A thing I’ve learned since coming into journalism is that politicians who sound great in person don’t always translate on paper. Their intention gets lost when their words become ink. Not Powell. Her off-the-cuff answers are as punchy in prose as they are in person. For Labour, this is helpful. It makes her “quotable”. Journalists like politicians who speak in short snippets, dropping in a juicy fact or word, and who do so in less than 30 words. If she hones this skill it mean she’ll get asked her opinion a lot and will be able to oppose government policies in the press. Done well, she could win the respect of many teachers.

One further thing catches my eye. After one event I saw her in the street chatting with attendees when a young man, early 20s at most, approached her. She greeted him with absolute joy. From my kerbside view it seemed as if he’d worked with her on a campaign. Immediately engrossed she asked questions of him, listened, showed him off to those with her. She made him feel 10ft tall. There’s that teacher-blood in her again.

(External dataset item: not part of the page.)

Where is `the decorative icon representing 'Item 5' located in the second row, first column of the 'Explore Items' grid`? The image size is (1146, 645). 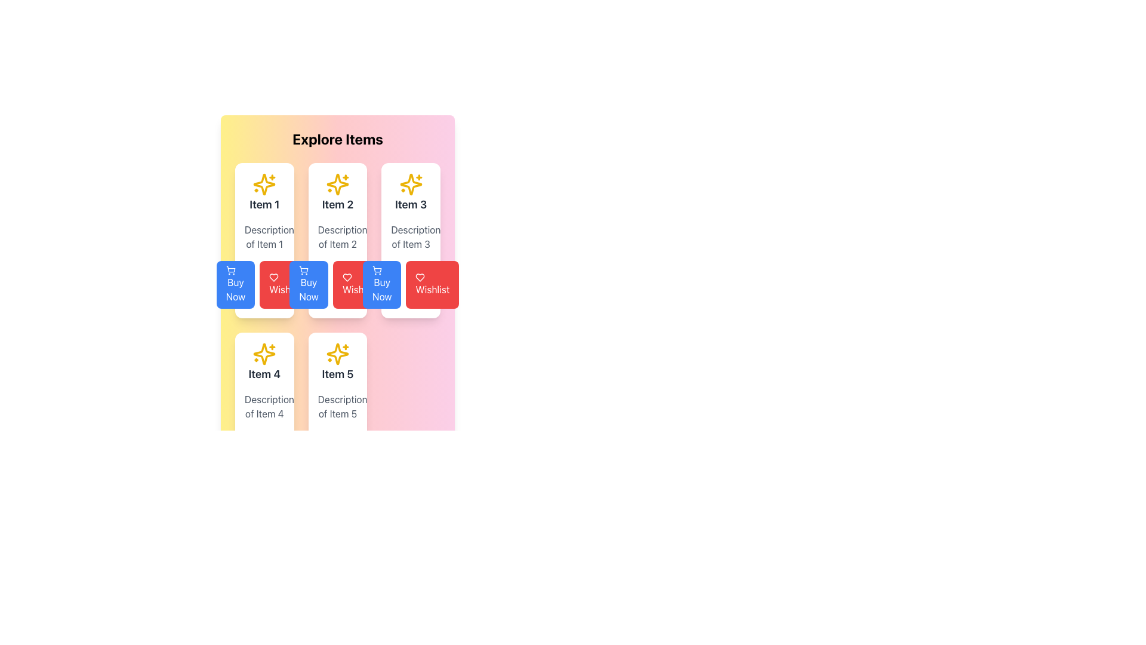
the decorative icon representing 'Item 5' located in the second row, first column of the 'Explore Items' grid is located at coordinates (337, 353).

Will Lucy Powell make a great shadow education secretary? It’s far too early to tell. Certainly, she has the trappings of a person who could cause the government problems with her verve. The danger is always that an outspoken nature becomes pantomime, and schools become collateral damage in mud-slanging matches. What’s clear, however, is that she isn’t going to let the government away without hard questions. And that, at the very least, should be a joy to watch.